And, with an intensity driven by personal need, Harry experimented with tearing souls into pieces, but here he had no success at all. He could pull pieces away easily, but a filament always remained connecting the parts, and no matter how he stretched it, this thread would not break. The dementors, too, reported no knowledge of how such a thing might be done. None among them knew how Harry's soul had been halved, or how.

Harry tried not to think too much about the things he was doing. He was conscious, on some level, of how his experiments would be perceived by an outsider—ghoulish and depraved—but he reassured himself with the thought that he was only trying to acquire knowledge about a branch of magic, that this knowledge would aid him in discovering who and what he was, and that, after all, academagicians relied on animal experimentation as a matter of course.

So Harry spent his days, under the noontime stars, playing the mad sorcerer of Azkaban.

─-─-─-─-─o─-─-─-─-─

"I got an owl at work today," James said, stopping Harry in his tracks. The dark-haired boy had been about to take his dinner up to the attic, where he had been eating ever since his ill-fated encounter with James' patronus.

Harry eyed his father warily through his fringe. Relations between them hadn't been so strained since before James' accidental manslaughter had set them packing for Azkaban.

James toyed with his food, not looking at Harry. "It's from your correspondence school. Apparently they haven't received anything from you in a couple of weeks."

"Mm," Harry grunted, as he tried to remember when the last time he had done any schoolwork was.

James glanced up, finally, and sighed. "Look, just sit down. This is getting ridiculous."

Harry sat down rigidly on the sofa across from James, and crossed his arms, hiding his scarred hands in his armpits.

"Why aren't you doing your school work? I thought you liked your classes."

Harry shrugged and said nothing. There was a small amount of satisfaction in leaving James floundering.

James raked a hand through his hair, frustrated. "Look, Harry, if you flunk out of school, that could be grounds to question my fitness as a guardian. Do you understand that?"

An incredulous laugh bubbled up from Harry.

James frowned. "Did I say something funny? Because the last I checked, having Lucius Malfoy get custody of you wouldn't be a barrel of laughs."

"I don't see how he could be much worse than you," Harry replied. His voice started out steady and strong, but by the end of the sentence, it had died down to a whisper, and he couldn't seem to maintain eye contact anymore.

James recoiled as though he had been slapped. He opened and closed his mouth a few times, fluctuating between expressions of anger and guilt. "What is that supposed to mean?"

Harry wanted nothing more than to whip his hands out and show James the silvery crescents that the man's magic had branded into Harry's flesh, but he couldn't, for then James would see Harry's coral focus, and know how many laws Harry had been breaking. So Harry just shook his head and glared at the wall behind his father's head.

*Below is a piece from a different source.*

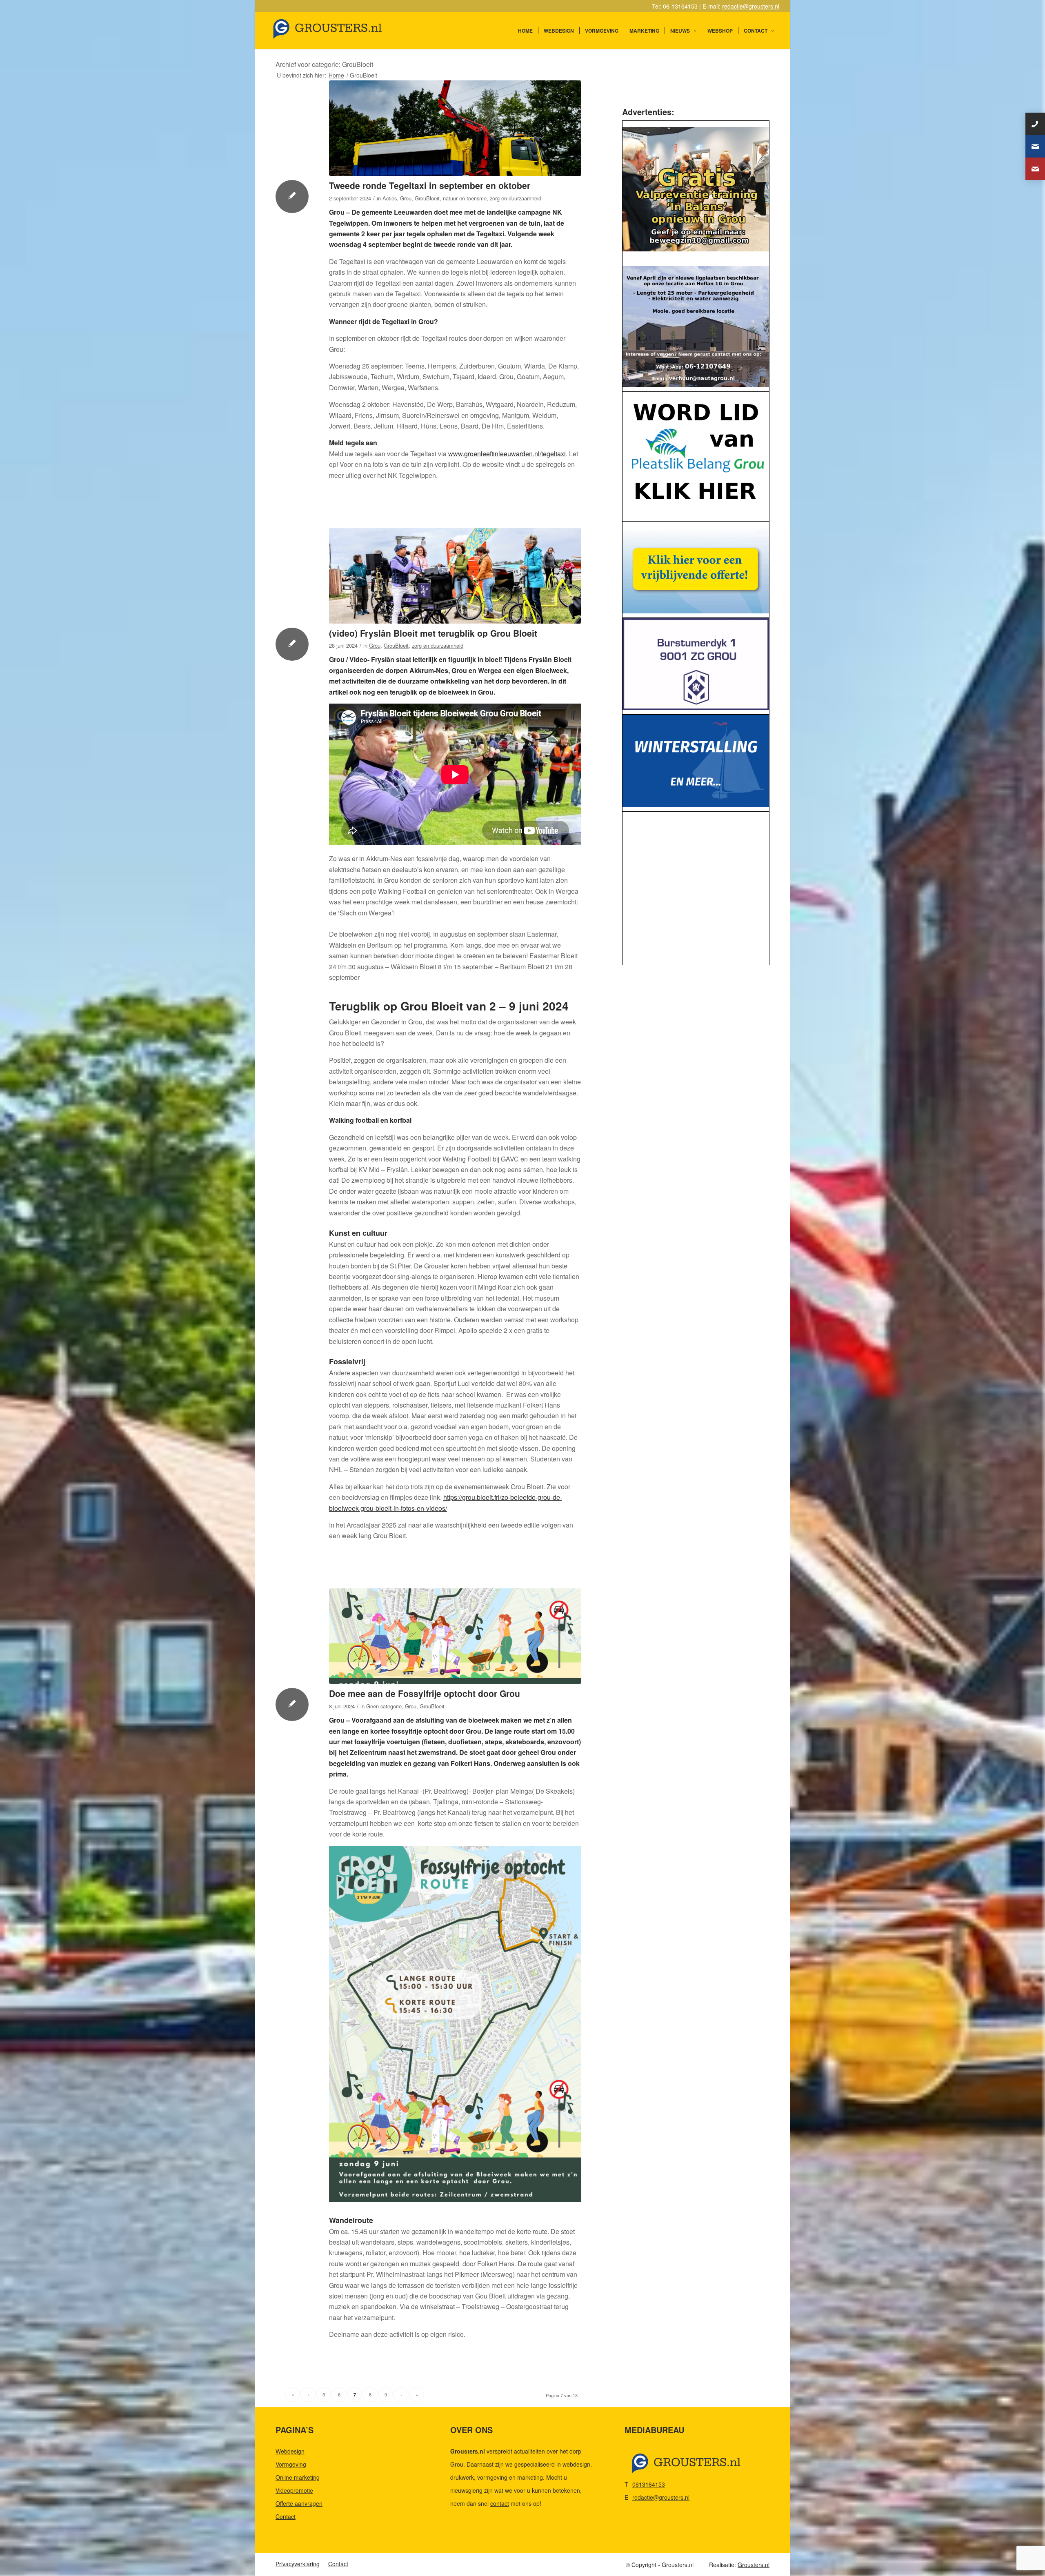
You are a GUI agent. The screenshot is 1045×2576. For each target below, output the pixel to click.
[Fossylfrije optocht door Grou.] (455, 1636)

James sighed. "Look, I know we haven't had much time together lately, and this place is pretty bleak. There's a reason that they gave me this job as a punishment. But I'm not going to let it break me—break us. We just have to get through this."

Harry squinted at his father incredulously. Was James really just planning to pretend that the incident with his patronus had never happened? Or had he actually blocked the whole thing from his mind? Explaining the real source of his anger would raise too many questions, however, so Harry simply nodded.

"Can I go now?" Harry asked flatly.

James sighed and nodded, looking morose, but Harry had no sympathy for the man.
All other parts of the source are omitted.